Enlarge / Eastern Gray Wolf is a mixture of Siberian origin and coyote DNA.
Man’s best friend was the first of many animals that humans domesticated. But there was no clear moment before and after, when dogs suddenly became a separate population of wolves. While some ancient skeletons are apparently dogs, there are many ambiguous skeletons earlier than that. It is possible to get an idea of what happened with the help of the genomes of modern and ancient dogs. But this analysis depends largely on what the wolf populations from which the dogs are derived look like.
Researchers have now created a much clearer picture of the last 100,000 years of wolf evolution. The picture he paints is a population that remains intact, even though it is scattered across the continents of the Arctic, with the population sporadically refreshed by the nucleus concentrated in Siberia. Many dog breeds appear to be derived from a population of East Asian wolves. But others also appear to have received significant contributions from a population in the Middle East – but it is not clear whether this population was wolves or dogs.
Wolves to the north
The ability to sequence ancient DNA was essential to this new work, which involved obtaining DNA from 66 wolf skeletons that together span about 100,000 years of evolution, including most of the last ice age. Wolves are found in the northern hemisphere, and the skeletons used here are usually closer to the Arctic (probably in part because DNA survives better in cooler climates). But they are widespread, representing Europe, Asia and North America. The researchers also included five genomes of ancient wolves that others have analyzed, along with some genomes of modern wolves.
Advertising
You would usually expect to find regional populations that do not often mix with their more distant relationships. If you draw the most closely related genomes, you will usually find that they are grouped together. This is not the case here; instead, the ancient genomes of wolves have come together over time. That is, a wolf is most likely to be closely related to other wolves living at about the same time, no matter where those wolves live on the planet.
Studies of modern wolves show that local populations develop after the last peak of the last ice age. But all of these populations are more similar to each other than the wolves around before the peak of the ice age.
How have these animals preserved the genetic continuity of the vast distances that separate them? Apparently through the repeated expansion of the population in Siberia. Some 100,000 years ago, there was a separate population of European wolves. But continued arrivals from Siberia are gradually reducing the European ancestral presence to somewhere between 10 and 40 percent, depending on the animal. In North America, in contrast, all wolves today are mostly from Siberia, and the rest are the contribution of coyote crossings.
One consequence of having a global population is that beneficial mutations are spreading rapidly around the world. The researchers found 24 areas of the genome that appear to carry useful adaptations, and all of these useful regions of DNA appear in all wolf populations studied.
He went to the dogs
So what can we say about dogs? They also resemble Siberian wolves, which were alive just before the last peak of the ice age. But when any wolf older than this point was tested for close contact with dogs, the relationship was not stable. This suggests that if dogs are derived from a specific wolf population, we do not have DNA from that population.
Advertising
But the researchers found that there was a good match if you had a population that was predominantly a Siberian wolf with a piece of DNA (between 10 and 20 percent) coming from a different dog, the jule, which is also found in Asia. Some dog breeds in East Asia seem to have preserved this lineage to this day.
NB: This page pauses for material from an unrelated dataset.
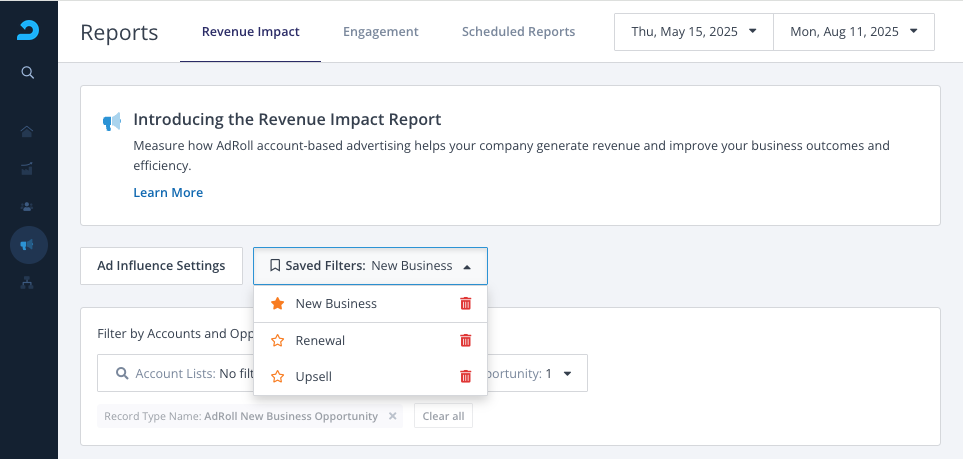Select the megaphone icon in sidebar

[28, 244]
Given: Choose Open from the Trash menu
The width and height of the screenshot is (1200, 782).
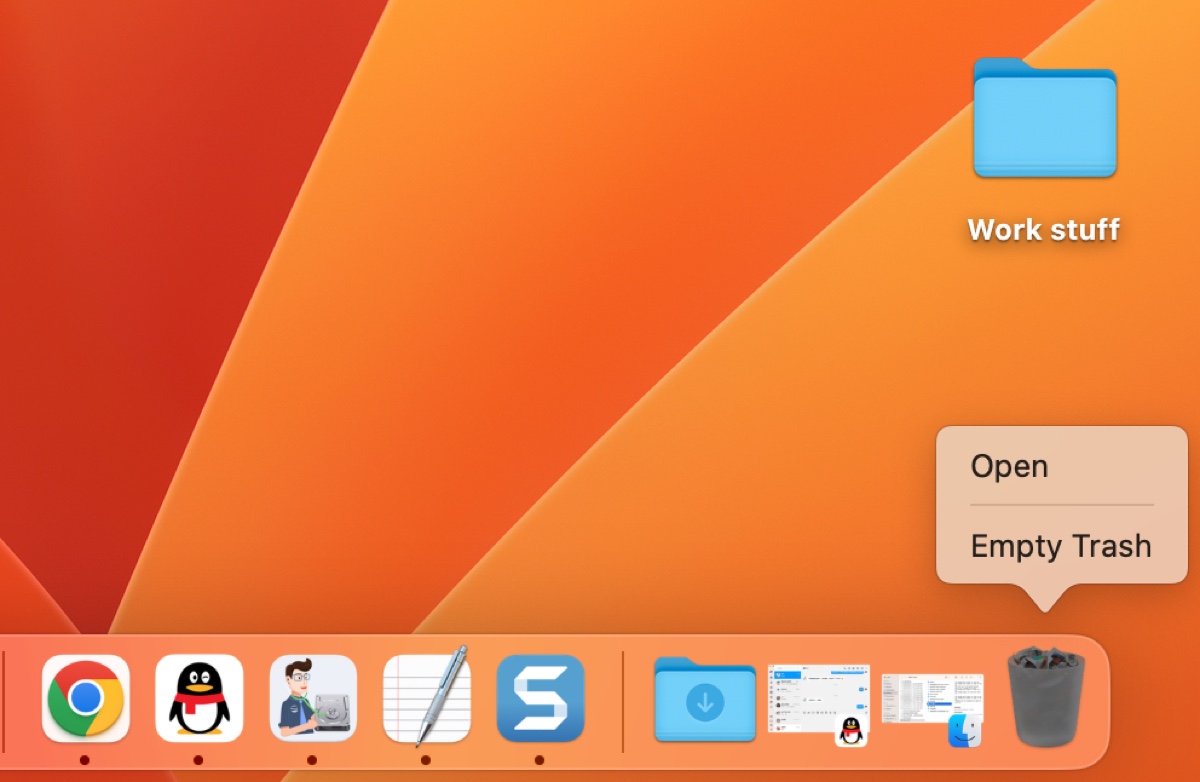Looking at the screenshot, I should click(x=1009, y=467).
But other breeds in Europe and Africa appear to have made a major contribution from the wolf population, which is most closely related to today’s wolf in Syria. Researchers estimate that a dog from the Middle East about 7,500 years ago has about half the genome of this local source and half of Siberian ancestors. Many dogs in Africa and Europe have 20 to 60 percent of their genomes from this extra ancestor.
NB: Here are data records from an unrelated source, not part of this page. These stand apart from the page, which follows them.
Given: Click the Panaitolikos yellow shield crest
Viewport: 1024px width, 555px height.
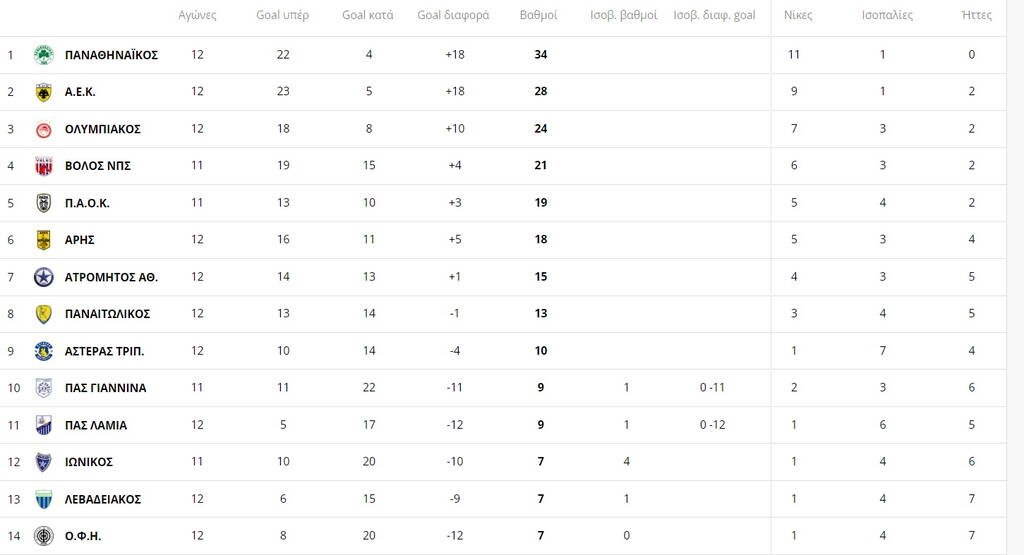Looking at the screenshot, I should pyautogui.click(x=43, y=314).
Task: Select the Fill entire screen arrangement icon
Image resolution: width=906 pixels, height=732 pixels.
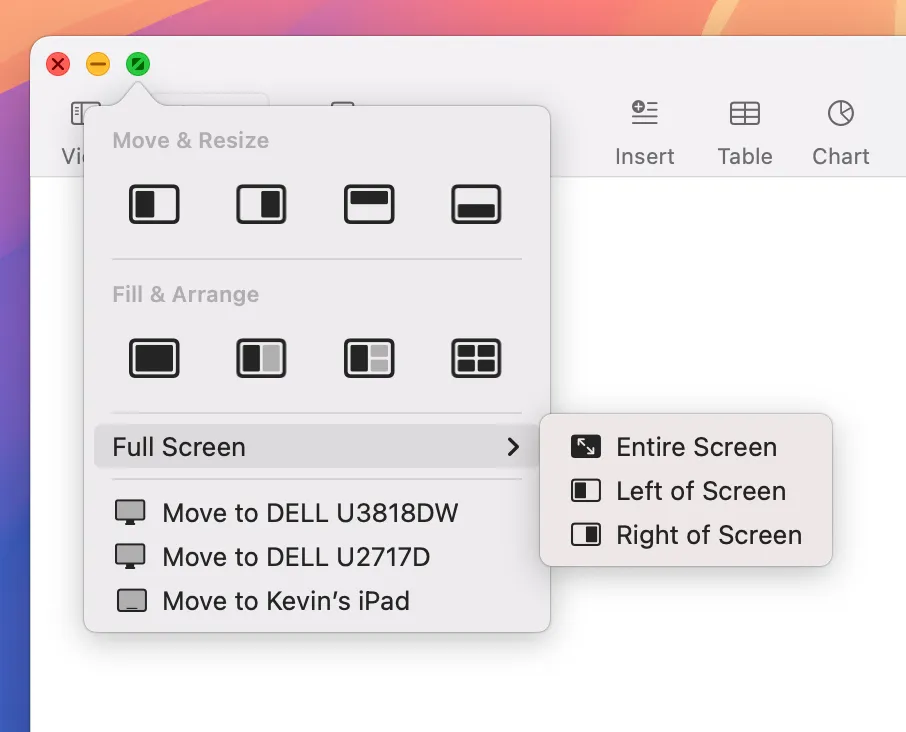Action: tap(154, 358)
In general, their data support a model in which dogs were first domesticated in East Asia, where most of the breeds present are descended solely from Siberian ancestors. But as our best friend spread across Asia with us, he came into contact with another population, probably near the Middle East. This population may have been wolves, it may be a population of dogs that have been domesticated separately, or it may be somewhere in between – there is no way to tell by genetic data.
In any case, data on wolves provide some context for why the origins of dogs have been so difficult to rank: Genetically, wolves are unusual because they have a global population that regularly accumulates in a way that disrupts stable, long-term regional populations. One consequence of this is that it does not make much sense to look for a wolf population with which dogs are closely related as a way to identify where the dogs have been domesticated. Even if this wolf population existed at the time, it would probably mix with other populations soon after.
Nature, 2022. DOI: 10.1038 / s41586-022-04824-9 (For DOI).